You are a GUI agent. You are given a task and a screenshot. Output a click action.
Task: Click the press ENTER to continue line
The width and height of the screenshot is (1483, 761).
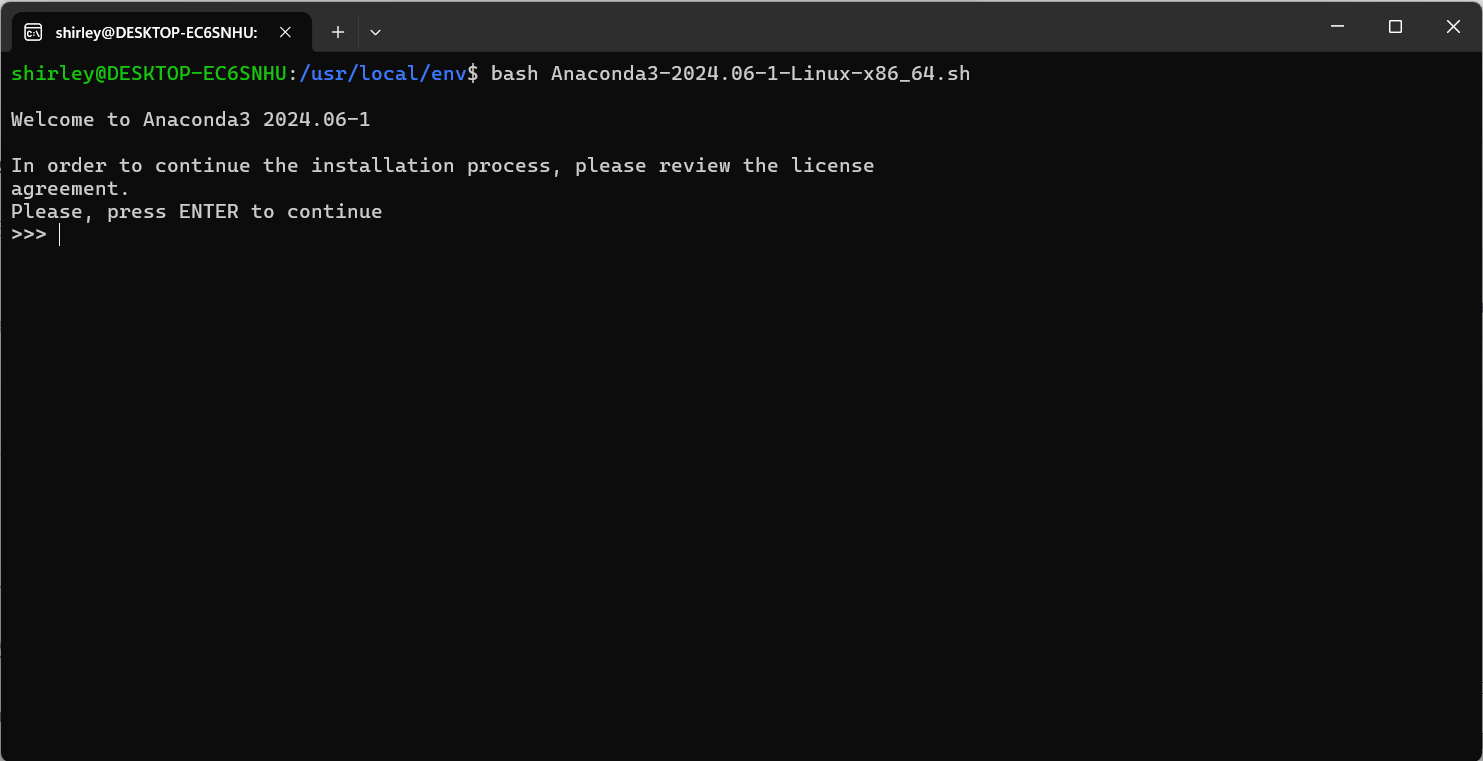[x=196, y=211]
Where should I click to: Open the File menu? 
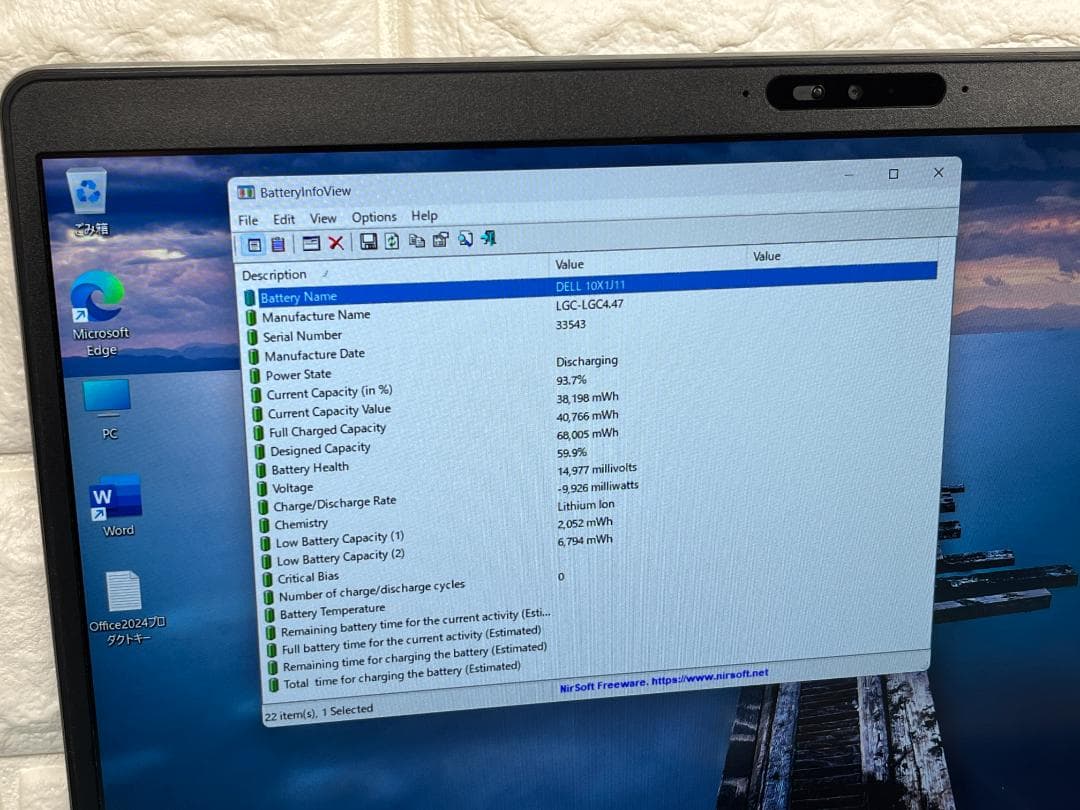tap(248, 218)
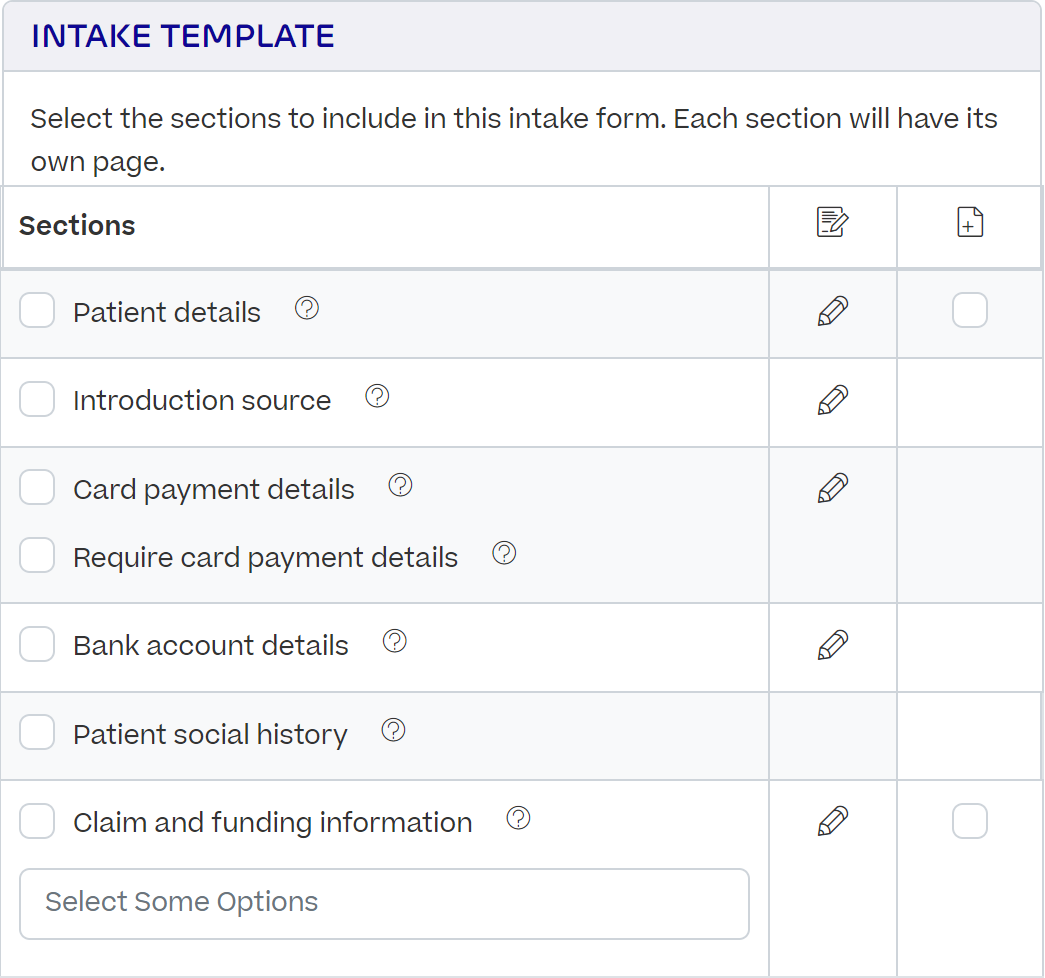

- Exercise prompt -
Set down word for word each line from the one containing "The width and" through the end of the material, and keep the pictures out of it.

- Task answer -
The width and height of the screenshot is (1483, 761).
[x=196, y=211]
Where should I click to: Open the File menu? 
tap(248, 218)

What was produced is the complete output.